OBJETIVO DO EXERCÍCIO :: Transcreva sem alterações a passagem do texto sobre o Coritiba em 2002 que se abre com as palavras que contêm "Apesar da austeridade" e se fecha com "em algum campeonato.".

Apesar da austeridade no primeiro semestre, a diretoria trouxe Lúcio Flávio e Tcheco, que se juntaram a Roberto Brum e recuperaram o nome do clube no campeonato nacional. |
Que ano, hein? O Coritiba passou mais um ano em branco, e enfrentou em 2002 algumas de suas maiores provações. Derrotas, decepções, humilhações e um vexame para completar – a triste eliminação no campeonato brasileiro. Mas entre esses tantos problemas, a torcida viu o surgimento de novos jogadores, a confirmação de outros e o reerguimento definitivo de uma equipe em um cenário nacional. Só faltou chegar mais longe em algum campeonato.
É, porque em 2001 (um ano tão terrível quanto), o Coritiba foi finalista da Copa Sul-Minas e semifinalista na Copa do Brasil e na Copa dos Campeões. Mas o ano anterior foi o da dilapidação do pouco dinheiro que havia no clube, graças a políticas malfadadas e problemas internos que foram alvo de investigação da diretoria que assumiu em janeiro deste ano. Austeridade – essa foi a palavra básica da administração de Giovani Gionédis, presidente desde o dia 9 de janeiro. Mais de setenta funcionários foram demitidos, enxugando-se ao máximo a administração. E o comando do futebol foi orientado a não fazer loucura, privilegiando as pratas da casa.
E com Gionédis chegou Joel Santana, trazendo a estigma de campeão em inúmeros clubes e um jeito ‘carioca’ de trabalhar. Para muitos, ele foi até uma surpresa nos primeiros dias, trabalhando muito e exigindo bastante do elenco, que tinha poucas novidades em relação a 2001. A principal estrela ainda era Evair, mas já tendo Liédson como artilheiro confirmado e rapidamente transformado em ídolo.
O início da “era Joel” foi auspicioso – quatro vitórias em quatro jogos, incluindo uma ótima vitória sobre a Ponte Preta na Copa do Brasil. A boa largada deu esperanças de título na Copa Sul-Minas, mas foi apenas aquilo. O sinal foi a eliminação na Copa do Brasil, com a goleada de 4 a 1 aplicada pela Ponte. No torneio regional, mais derrotas – incluindo uma para o Atlético, quando Joel escalou Wéllerson no gol e Reginaldo Nascimento na lateral.
Era o princípio do fim. Amparado pela diretoria, que lhe dera plenos poderes, Joel cometia erros em série – falhava nas escalações, demitia membros da comissão técnica que não o agradavam (Paquito e Omar Feitosa) e perdia jogos sem que com isso fosse cobrado. Pediu reforços e foi atendido – Márcio Costa, Roberto Brum e Sérgio Manoel. Desses, só um ia ter sucesso, e justamente o mais criticado, Roberto Brum.

MATERIAL EXTRAÍDO ::
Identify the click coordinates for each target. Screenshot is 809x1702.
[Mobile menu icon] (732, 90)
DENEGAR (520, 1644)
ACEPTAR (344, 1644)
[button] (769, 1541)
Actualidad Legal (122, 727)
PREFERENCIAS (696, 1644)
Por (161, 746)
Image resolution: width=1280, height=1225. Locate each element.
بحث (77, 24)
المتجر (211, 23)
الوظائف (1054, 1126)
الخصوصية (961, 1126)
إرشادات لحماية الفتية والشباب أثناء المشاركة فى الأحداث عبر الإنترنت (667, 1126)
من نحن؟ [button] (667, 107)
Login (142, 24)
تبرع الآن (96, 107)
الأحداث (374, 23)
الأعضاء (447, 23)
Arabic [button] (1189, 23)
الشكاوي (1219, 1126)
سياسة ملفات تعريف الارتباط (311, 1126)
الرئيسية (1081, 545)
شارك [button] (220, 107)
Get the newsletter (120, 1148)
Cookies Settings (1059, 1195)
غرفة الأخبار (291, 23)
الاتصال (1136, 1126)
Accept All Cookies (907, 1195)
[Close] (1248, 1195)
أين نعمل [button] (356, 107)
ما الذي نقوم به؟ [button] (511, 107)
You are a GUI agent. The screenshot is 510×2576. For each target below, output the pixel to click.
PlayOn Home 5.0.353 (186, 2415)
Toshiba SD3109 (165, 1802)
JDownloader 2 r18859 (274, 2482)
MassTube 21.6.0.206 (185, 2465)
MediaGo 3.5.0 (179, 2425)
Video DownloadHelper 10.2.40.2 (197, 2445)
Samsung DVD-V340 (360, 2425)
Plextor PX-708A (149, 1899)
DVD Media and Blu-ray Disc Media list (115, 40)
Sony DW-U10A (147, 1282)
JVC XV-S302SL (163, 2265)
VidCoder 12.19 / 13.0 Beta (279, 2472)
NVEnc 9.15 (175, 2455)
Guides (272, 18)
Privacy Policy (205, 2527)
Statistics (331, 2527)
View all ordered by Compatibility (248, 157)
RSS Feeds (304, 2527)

RESPOSTA ESCRITA ::
Apesar da austeridade no primeiro semestre, a diretoria trouxe Lúcio Flávio e Tcheco, que se juntaram a Roberto Brum e recuperaram o nome do clube no campeonato nacional. |
Que ano, hein? O Coritiba passou mais um ano em branco, e enfrentou em 2002 algumas de suas maiores provações. Derrotas, decepções, humilhações e um vexame para completar – a triste eliminação no campeonato brasileiro. Mas entre esses tantos problemas, a torcida viu o surgimento de novos jogadores, a confirmação de outros e o reerguimento definitivo de uma equipe em um cenário nacional. Só faltou chegar mais longe em algum campeonato.